Federal Prosecutors Say Small Town Bookkeeper Embezzles $30 million
Federal prosecutors say Rita Crundwell, 58, who handled all of the city's finances, embezzled a staggering $30 million in public funds from Dixon. In a criminal complaint, they say they've obtained bank records that document each step she took in shifting taxes and other public funds through four city bank accounts before hiding them in a fifth account no one else knew about. Still, they are trying to figure out how she kept the scheme a secret, even from outside auditors, for at least six years. It unraveled only when a co-worker filling in for Crundwell while she was on an extended vacation stumbled upon the secret bank account. 

Here's a New York Daily News update regarding the Crundwell case:
Dixon, Ill. ex-comptroller Rita Crundwell sentenced to 20 years for stealing $53 million in public funds

What’s an association to do? 

How can we protect our financial assets from embezzlement? Especially if we are a “small” association with very few staff?

I asked Mary Jane Pieroni, CPA, ACFE, a Certified Fraud Examiner, and audit manager with Huber, Ring, Helm & Co. here in St. Louis, to give us key steps to avoid and/or detect embezzlement.

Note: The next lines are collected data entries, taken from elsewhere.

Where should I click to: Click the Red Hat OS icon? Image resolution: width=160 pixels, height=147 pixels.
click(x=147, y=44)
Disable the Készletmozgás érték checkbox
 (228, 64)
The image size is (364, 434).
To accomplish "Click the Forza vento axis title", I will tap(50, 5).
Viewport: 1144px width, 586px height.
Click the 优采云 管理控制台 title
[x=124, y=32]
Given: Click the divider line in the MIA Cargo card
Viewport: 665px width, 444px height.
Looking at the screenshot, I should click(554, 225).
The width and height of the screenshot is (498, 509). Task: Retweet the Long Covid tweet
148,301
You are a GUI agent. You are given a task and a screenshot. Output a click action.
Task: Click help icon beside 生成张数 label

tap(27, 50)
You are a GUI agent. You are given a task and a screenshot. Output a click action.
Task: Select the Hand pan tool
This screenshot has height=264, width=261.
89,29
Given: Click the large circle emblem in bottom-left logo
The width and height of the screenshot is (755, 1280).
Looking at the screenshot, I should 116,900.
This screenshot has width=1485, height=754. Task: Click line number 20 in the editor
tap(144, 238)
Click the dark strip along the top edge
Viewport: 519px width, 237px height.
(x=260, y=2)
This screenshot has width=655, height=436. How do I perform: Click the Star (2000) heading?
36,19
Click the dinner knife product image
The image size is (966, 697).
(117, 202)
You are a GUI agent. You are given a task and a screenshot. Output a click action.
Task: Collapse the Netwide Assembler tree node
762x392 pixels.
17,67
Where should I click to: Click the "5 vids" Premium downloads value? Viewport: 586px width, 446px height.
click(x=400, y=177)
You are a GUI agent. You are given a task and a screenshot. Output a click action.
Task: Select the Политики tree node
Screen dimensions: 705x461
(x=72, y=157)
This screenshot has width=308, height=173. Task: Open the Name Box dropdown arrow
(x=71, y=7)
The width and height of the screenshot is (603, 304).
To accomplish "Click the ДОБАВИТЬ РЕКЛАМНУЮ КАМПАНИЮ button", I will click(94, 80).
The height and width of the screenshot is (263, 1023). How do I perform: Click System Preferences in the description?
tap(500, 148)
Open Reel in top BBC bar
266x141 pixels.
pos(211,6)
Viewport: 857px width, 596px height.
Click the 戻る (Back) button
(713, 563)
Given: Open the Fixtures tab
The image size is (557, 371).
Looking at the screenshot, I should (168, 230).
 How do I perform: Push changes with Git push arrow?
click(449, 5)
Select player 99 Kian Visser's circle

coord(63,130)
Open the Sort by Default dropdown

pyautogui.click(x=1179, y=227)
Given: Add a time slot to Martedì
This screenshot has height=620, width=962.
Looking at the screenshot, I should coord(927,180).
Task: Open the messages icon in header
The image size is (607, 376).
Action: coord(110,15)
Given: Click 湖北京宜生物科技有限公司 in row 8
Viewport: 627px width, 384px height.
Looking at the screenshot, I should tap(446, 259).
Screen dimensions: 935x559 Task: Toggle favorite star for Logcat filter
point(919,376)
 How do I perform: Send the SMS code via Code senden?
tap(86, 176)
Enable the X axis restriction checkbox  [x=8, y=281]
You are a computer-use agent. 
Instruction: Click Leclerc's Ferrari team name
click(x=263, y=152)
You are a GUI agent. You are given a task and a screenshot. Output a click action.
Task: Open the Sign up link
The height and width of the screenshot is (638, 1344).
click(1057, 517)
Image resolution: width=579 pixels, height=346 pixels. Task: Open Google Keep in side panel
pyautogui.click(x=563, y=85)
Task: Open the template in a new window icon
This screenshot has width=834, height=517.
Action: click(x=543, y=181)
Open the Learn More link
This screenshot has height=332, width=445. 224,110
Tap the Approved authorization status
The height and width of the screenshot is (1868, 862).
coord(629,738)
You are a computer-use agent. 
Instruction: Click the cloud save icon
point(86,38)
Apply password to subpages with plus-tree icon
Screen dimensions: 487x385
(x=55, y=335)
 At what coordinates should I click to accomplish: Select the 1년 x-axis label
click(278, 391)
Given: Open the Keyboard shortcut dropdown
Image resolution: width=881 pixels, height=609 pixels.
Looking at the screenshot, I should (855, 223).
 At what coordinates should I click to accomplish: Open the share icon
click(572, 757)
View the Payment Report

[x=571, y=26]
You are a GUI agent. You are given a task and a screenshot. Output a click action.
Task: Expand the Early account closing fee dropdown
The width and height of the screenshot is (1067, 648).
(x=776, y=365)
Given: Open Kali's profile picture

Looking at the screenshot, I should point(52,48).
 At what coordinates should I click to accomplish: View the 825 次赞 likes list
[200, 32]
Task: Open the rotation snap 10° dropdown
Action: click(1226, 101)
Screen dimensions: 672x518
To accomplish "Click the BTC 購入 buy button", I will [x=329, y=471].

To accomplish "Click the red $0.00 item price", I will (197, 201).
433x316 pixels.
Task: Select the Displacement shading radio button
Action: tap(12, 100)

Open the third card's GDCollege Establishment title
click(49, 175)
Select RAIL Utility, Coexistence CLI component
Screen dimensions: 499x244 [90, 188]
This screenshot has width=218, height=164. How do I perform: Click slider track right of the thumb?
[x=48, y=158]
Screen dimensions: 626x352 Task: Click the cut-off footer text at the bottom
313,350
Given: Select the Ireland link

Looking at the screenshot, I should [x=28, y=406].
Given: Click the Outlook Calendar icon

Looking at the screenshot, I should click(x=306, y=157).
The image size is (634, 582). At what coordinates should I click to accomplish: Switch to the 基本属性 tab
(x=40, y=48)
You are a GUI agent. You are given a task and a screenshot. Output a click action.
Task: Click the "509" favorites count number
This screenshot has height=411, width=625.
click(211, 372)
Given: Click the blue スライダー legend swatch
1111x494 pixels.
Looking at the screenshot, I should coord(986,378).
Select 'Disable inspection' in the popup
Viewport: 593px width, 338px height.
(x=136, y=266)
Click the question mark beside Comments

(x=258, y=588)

Here are her five suggestions: 

  1. Organizations should establish and enforce good segregation of duties. No one person should control all aspects of any transaction. For example, the person responsible for writing and recording checks should not be able to sign checks and should not receive the bank statement before it has been reviewed by a manager (or volunteer leader if you are a “small staff association”) without access to the accounting records. Periodically, the organization may want to have an outside public accountant review controls and make suggestions for improvement. 
  2. Audits won’t uncover all frauds: Bernie Madoff’s firm was audited every year. However, having some type of independent annual check-up increases employees’ perception that theft will be detected. 
  3. Every organization should consider having an anonymous reporting method available to its employees, customers and vendors. Approximately 26 percent of frauds are initially discovered through information provided by a tip. Studies show that many frauds would have been detected much earlier if employees had known how to report their suspicions. In one recent case, a controller stole more than $31 million over four years; her fellow employees were uncomfortable with some of her procedures, but did not know with whom to discuss their concerns. 
  4. Management and the Board of Directors should be aware of the warning signs of employee embezzlement and immediately investigate suspicious behavior. Not every employee who appears to live more lavishly than their pay check would support is an embezzler; however, driving expensive cars or owning multiple homes when earning a small salary can be a red flag for embezzlement. For example, Rita Crundwell’s expensive hobby of breeding quarter horses while working as a small-town controller certainly seems suspicious in retrospect. 
  5. Most importantly, however, no fraud prevention techniques will help to deter fraud without the proper tone at the top. The largest frauds occur in organizations in which upper management is either unethical or careless in the performance of their duties. When management does not hold itself to the highest ethical standard, employees will invariably adopt a lower standard for themselves. 
Please take time now to establish systems that will protect the funds of your organization … when done properly, this also helps you sleep at night!